Methods: This is a retrospective analysis of prospectively maintained data of 93 consecutive locally advanced GBC patients who were offered NACT with 3-4 cycles of Gemicitabine- Platinum based regimens (either oxaliplatin or cisplatin) between January 2013 to December 2015 at Tata Memorial Hospital. Locally advanced was defined as gall bladder (GB) mass invading liver > 2cm, GB mass adherent to pylorus, duodenum, hepatic flexure and pancreas, coeliac/gastrohepatic adenopathy/portocaval and peripancreatic nodes, bile duct invasion or porta hepatis invasion, vascular invasion – hepatic artery or portal vein, doubtful margin status if resection attempted and residual disease after laparoscopic cholecystectomy at an outside centre. The resectability rate and survival outcomes were analysed for these patients.

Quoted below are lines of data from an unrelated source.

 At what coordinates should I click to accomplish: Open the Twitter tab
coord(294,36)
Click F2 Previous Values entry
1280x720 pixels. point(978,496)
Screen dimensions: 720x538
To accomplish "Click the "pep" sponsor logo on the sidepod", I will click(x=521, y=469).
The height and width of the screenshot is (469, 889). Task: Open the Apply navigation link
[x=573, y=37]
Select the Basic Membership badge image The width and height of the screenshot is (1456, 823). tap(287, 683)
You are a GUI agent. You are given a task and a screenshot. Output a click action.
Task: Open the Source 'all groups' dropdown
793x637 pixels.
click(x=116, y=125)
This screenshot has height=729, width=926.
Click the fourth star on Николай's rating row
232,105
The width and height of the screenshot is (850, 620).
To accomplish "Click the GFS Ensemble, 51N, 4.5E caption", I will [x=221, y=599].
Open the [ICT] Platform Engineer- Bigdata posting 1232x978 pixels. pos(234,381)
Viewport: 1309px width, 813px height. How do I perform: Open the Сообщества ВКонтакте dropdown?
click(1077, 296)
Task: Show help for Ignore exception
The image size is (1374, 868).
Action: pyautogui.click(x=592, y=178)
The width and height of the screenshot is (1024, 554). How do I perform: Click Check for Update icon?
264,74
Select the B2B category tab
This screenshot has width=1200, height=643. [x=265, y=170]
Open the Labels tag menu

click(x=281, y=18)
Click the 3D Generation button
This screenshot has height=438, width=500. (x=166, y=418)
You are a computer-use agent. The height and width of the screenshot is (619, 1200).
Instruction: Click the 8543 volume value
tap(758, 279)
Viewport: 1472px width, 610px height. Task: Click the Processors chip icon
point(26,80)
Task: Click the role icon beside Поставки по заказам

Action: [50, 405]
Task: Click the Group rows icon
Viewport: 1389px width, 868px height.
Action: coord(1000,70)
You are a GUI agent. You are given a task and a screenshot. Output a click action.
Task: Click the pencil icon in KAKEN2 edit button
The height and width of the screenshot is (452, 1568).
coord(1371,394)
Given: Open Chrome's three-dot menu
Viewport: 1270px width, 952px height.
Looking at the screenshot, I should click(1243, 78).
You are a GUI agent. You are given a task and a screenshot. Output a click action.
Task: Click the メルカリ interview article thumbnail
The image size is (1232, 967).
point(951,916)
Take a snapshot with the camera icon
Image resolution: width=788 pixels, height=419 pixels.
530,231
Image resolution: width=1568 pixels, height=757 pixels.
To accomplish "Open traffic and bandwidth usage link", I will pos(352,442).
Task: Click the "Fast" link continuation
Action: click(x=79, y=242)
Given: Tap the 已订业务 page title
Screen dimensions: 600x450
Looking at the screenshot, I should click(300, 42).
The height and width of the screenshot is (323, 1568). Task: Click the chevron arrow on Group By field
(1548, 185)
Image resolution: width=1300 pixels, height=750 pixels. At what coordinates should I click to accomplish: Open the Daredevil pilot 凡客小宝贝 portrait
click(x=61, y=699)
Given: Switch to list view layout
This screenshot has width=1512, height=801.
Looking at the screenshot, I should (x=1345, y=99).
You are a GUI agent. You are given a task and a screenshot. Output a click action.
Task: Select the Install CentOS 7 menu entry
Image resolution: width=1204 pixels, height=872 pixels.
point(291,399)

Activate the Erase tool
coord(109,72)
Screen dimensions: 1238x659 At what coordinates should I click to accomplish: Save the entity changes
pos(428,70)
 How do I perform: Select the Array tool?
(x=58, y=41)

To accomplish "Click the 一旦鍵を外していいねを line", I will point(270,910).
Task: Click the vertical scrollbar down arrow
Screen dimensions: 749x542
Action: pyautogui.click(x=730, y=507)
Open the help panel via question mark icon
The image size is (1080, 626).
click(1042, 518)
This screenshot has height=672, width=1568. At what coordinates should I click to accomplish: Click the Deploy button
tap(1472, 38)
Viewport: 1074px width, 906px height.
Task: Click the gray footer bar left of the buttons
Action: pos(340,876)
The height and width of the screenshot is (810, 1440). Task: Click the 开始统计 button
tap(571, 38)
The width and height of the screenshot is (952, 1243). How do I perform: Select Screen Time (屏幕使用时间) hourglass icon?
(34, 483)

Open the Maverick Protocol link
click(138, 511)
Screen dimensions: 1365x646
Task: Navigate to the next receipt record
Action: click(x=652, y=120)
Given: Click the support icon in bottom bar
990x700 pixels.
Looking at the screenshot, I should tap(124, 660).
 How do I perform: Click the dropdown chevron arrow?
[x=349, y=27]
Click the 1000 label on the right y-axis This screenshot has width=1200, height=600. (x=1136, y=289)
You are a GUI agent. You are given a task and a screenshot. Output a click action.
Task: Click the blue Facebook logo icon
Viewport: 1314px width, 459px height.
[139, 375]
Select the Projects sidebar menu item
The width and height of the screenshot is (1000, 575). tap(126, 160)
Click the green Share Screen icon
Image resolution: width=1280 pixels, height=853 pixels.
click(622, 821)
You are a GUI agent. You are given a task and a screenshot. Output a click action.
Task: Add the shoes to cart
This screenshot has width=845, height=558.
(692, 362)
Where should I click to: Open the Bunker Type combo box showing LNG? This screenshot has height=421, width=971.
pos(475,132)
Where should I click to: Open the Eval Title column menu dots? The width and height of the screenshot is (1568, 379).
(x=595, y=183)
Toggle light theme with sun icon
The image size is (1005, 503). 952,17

Results: Median age of the cohort was 52 yrs (31 - 72). Male to female ratio was 1:3. Of 93 patients, 85 (91.3%) completed the scheduled number of cycles of NACT while it was stopped in 3 patients (3.2%) due to rapid clinical deterioration and 5 patients defaulted further follow up. The clinical benefit rate was 70.5%. The overall response rate was 50.6%. Thirty three of 93 patients underwent curative resection after NACT with a resection rate of 37.5%. The median follow up duration was 15 months. The median PFS for the whole cohort was 12.8 months with a 2 yr PFS of 30%. The median PFS of patients who underwent resection was 23 months as compared to 6 months of those who were inoperable (1 yr PFS – Resection done Vs inoperable – 76% Vs 20%; p value – 0.0001). The median overall survival was not reached for the whole cohort with 2yr OS of 57%. 2 yr overall survival in patients who underwent surgical resection as compared to those who were inoperable was 80% Vs 31%; p value – 0.0001.

Conclusions: NACT gives a potential chance of cure by downstaging the tumor and making it amenable to resection. It is a feasible option with probable survival benefit which needs to be further evaluated in a larger set of patients.